Extract each line from the entries below that contains the string "what".
———
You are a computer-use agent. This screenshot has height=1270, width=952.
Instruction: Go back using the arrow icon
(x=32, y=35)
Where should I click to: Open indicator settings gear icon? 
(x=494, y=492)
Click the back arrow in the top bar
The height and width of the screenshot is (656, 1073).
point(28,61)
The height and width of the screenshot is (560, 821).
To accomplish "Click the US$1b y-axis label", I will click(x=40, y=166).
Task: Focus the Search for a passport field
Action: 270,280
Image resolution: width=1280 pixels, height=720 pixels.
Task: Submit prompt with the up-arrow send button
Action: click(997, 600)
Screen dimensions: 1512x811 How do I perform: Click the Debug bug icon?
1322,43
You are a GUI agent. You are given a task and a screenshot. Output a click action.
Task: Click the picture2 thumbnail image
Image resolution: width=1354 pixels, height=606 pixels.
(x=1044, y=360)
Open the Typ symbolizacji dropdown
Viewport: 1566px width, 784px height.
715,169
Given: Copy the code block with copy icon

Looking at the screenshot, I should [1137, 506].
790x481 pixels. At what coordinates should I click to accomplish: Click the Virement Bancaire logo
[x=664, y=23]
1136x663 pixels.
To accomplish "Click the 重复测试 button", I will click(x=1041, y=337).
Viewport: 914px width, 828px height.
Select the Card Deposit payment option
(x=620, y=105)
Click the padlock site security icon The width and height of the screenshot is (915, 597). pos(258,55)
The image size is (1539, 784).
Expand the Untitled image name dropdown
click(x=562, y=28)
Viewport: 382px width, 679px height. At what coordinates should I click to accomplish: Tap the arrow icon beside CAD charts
———
*Answer in full:*
790x481 pixels. At what coordinates should I click to accomplish: Click the Virement Bancaire logo
Viewport: 382px width, 679px height. At what coordinates should I click to accomplish: Tap the arrow icon beside CAD charts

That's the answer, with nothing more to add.